中文摘要：

目的研究中国汉族人群中组织激肽释放酶基因调节区多态性与原发性高血压的关系。方法选择无糖尿病、肾功能障碍和甲状腺功能亢进等疾病的中老年人群（30～70岁），以有无原发性高血压分为高血压组和对照组，采用聚合酶链反应（PCR）技术检测等位基因，基因分型采用等位基因特异性寡核苷酸分析（ASO）。统计分析采用t检验和Х^2检验。结果病例组及对照组选择符合哈迪-温伯格定律（高血压组，P=0．313；对照组，P=0．457）；发现病例及对照间有9个等位基因存在明显不同（Х^2=25．701，P〈0．001），其基因型也存在显著差别（Х^2=70．100，P〈0．001）。结论中国汉族人群组织激肽释放酶基因调节区存在多态性，其基因及基因型在高血压患者和对照人群中的差别提示该住点的基因多态性与高血压的发生存在相关性。

英文摘要：

Objective A case control study was conducted in 200 hypertensive and 200 normotensive subjects of unrelated Chinese Han origin. Methods All subjects were aged from 30 to 70 years and had no history of diabetes mellitus, kidney failure, or thyroid gland disease. The alleles were detected by polymerase chain reaction （PCR） and genotyping was performed with allele specific oligonucleotide analysis （ASO）. Data from the essential hypertensive and control subjects were statistically analysed by the Student＇s t test and Х^2 test.

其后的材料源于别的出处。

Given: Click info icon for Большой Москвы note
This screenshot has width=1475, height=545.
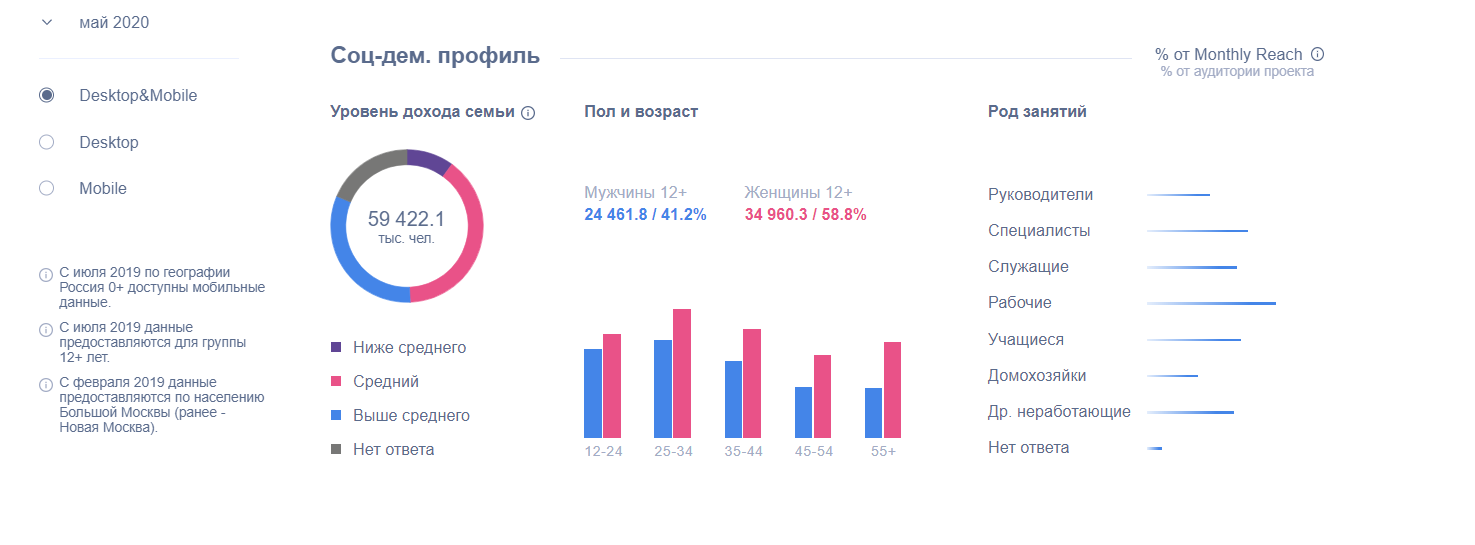Looking at the screenshot, I should pyautogui.click(x=45, y=385).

Results The age and gender matching of the groups were accurate. The case group and the control group were in Hardy Weinberg equilibrium at this locus. There were nine alleles among the case and control groups, and the allele frequencies were found to be significantly different be- tween cases and controls. The genotype frequencies were also significantly different between these two groups. Conclusion There are polymorphisms in the regulatory region of human tissue kallikrein gene in the Chinese Han people.